The two are still sticky from lovemaking, but again they go at it, because they’ve nothing else to do.
Blue Parson pulls the last beer from the water and opens it. “What the fuck was that?” he asks.
Manny, Tyler and old Burt stand back to back to back, their guns aimed at the children whose blueness is repulsive.
“What the shit?” says Tyler. “What do we do?”
Old Burt shakes his head. “Was there something silly in that blunt?” he asks.
“Not besides weed,” says Tyler.
“What’d you call her again?” says Old Burt.
“La Llorona,” says Manny, “gotta be,” he spits, “I always thought it was bullshit.”
“What’s she do again?” asks Tyler.
“Nothing, I don’t think,” says Manny, “just looks for her babies,” he says, “dead ones.”
“Well she fucking-A found ’em didn’t she?” says Old Burt. Hundreds of the children wander around them, headed, seemingly, toward the bay.
Tyler sighs. “Should we shoot any of ’em?” Tyler asks.
It’s quiet a bit. All that can be heard is the daffy steps of the children passing by. One of them is picking its nose. “Well they ain’t really doing anything is they,” says Burt, “to deserve it?”
“Nah,” says Tyler, “I don’t guess.”
“I wanna shoot one,” says Manny.
“I don’t know,” says Burt, “what if they retaliate.”
“With what?” asks Manny. “They ain’t got no weapons.”
“Yeah,” says Tyler, “but there’s lots of ’em.”
The woman in white screams again, and the three wince in pain.
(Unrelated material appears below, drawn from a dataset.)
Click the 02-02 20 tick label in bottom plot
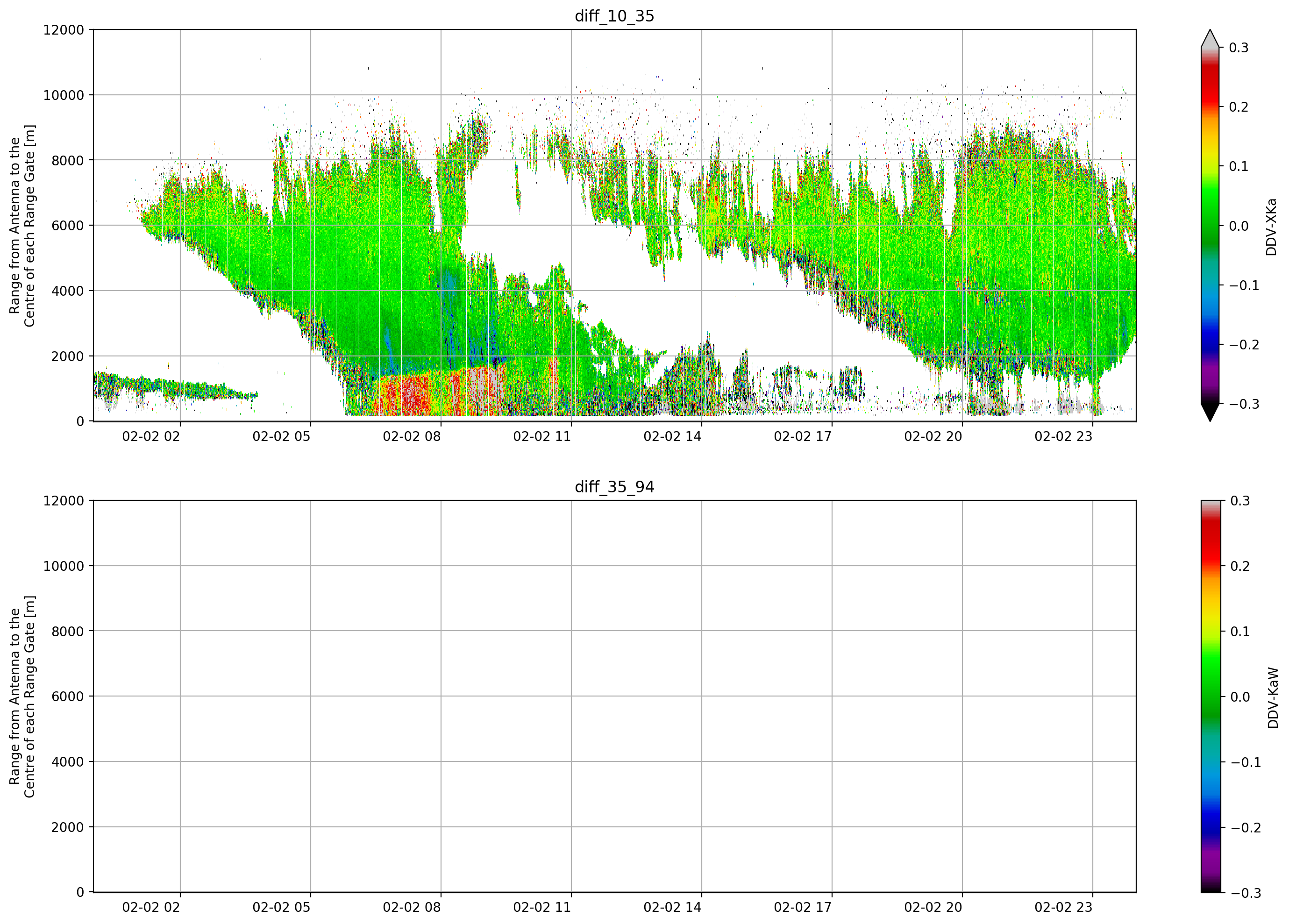Viewport: 1289px width, 924px height. (x=933, y=908)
“Fuck,” says Old Burt, “can we shoot her?” But he’s not certain if anyone can hear. She screams again and Old Burt raises his .38. He aims at her back, pulls the trigger twice. He can’t hear it, but the pistol kicks twice, and two rounds plunge into her pale dress and black blood purges from the spots the shots sink, and thick rivers of the stuff drips from her, but she doesn’t seem to notice.
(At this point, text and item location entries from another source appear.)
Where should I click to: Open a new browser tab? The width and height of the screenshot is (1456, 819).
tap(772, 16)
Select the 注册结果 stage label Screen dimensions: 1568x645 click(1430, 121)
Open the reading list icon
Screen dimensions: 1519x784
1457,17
One of the dead boys walks by Burt, and Burt places the .38 to his head, fires, and his little head explodes across the shirt of the girl walking beside him—brain grit and skull splinters—and the headless boy droops to the dirt, but the boy following him reaches down, grabs his wrist, and drags him along, the dead boy’s blood leaving a trail in their wake. Other than that, they move along unbothered by it.
Burt looks at Manny, Manny looks at Tyler, they all look at each other. Burt shrugs, says, “Fuck it, they’re dead anyway,” and, yes, the murders ensue.